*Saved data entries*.
* * * * * * * * *

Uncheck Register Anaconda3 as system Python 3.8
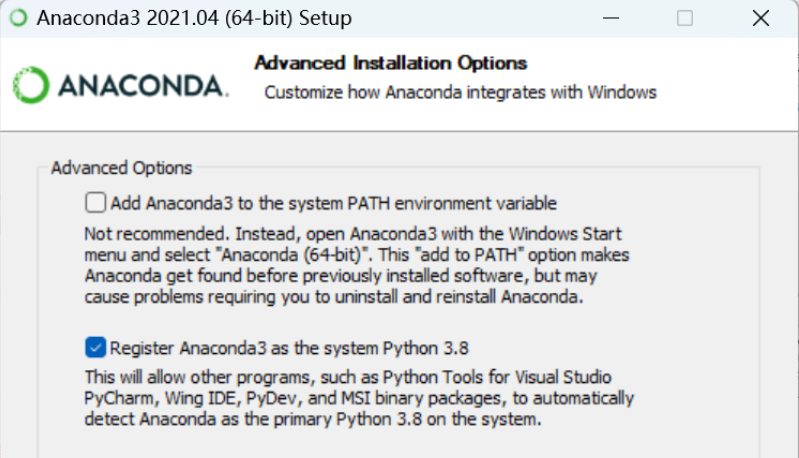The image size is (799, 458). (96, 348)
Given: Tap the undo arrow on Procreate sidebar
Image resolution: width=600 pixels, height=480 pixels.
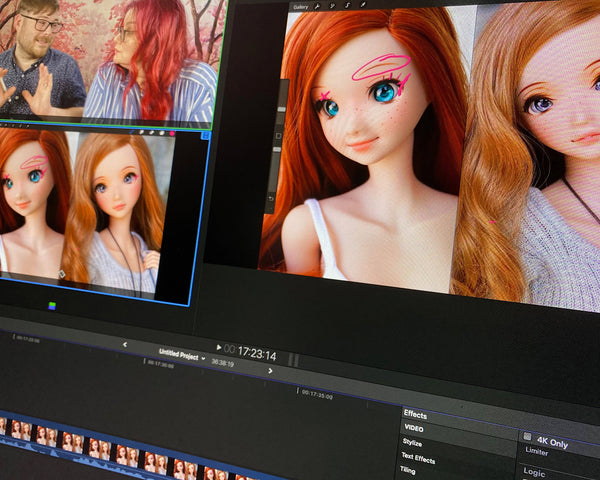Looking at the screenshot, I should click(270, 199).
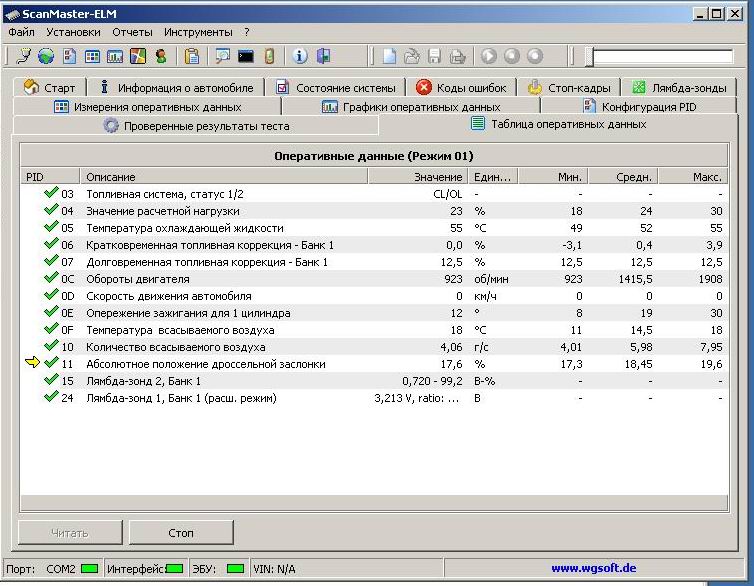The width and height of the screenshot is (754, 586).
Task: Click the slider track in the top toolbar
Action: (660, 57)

* * * * * * * * *

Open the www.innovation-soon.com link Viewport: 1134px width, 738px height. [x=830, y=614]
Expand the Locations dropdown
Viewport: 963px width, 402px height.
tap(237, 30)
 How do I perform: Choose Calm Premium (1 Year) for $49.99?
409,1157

* * * * * * * * *

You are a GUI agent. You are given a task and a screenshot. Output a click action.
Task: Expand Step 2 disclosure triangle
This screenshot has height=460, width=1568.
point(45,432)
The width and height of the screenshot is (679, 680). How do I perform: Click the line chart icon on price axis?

* * * * * * * * *

Search the entries for the word "Expand" and report how many lines contain it, as a bare number.

2